=== Activity ===
Each entry is to be reproduced verbatim, and images are to be omitted.

=== Extracted data ===
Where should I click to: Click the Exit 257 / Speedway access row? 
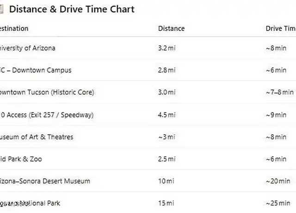tap(46, 114)
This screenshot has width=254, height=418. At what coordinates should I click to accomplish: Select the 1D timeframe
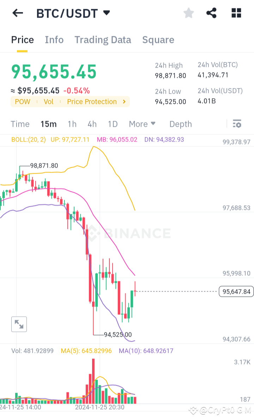coord(113,124)
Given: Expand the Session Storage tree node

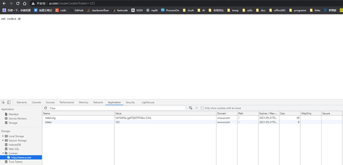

=== Answer for the task ===
Where should I click to: Click the Exit 257 / Speedway access row? 
tap(46, 114)
This screenshot has width=254, height=418. At what coordinates should I click to accomplish: Select the 1D timeframe
coord(113,124)
Given: Expand the Session Storage tree node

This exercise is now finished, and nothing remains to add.